Duplicate each of the following entries line for line, with no changes.

§ **Data supplied**:
★ ★ ★ ★ ★
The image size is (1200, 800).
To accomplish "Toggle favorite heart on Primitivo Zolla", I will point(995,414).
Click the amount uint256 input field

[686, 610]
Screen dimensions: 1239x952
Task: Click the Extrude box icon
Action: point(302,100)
★ ★ ★ ★ ★
§ **Solution to the problem**:
The image size is (1200, 800).
To accomplish "Toggle favorite heart on Primitivo Zolla", I will point(995,414).
Click the amount uint256 input field

[686, 610]
Screen dimensions: 1239x952
Task: Click the Extrude box icon
Action: point(302,100)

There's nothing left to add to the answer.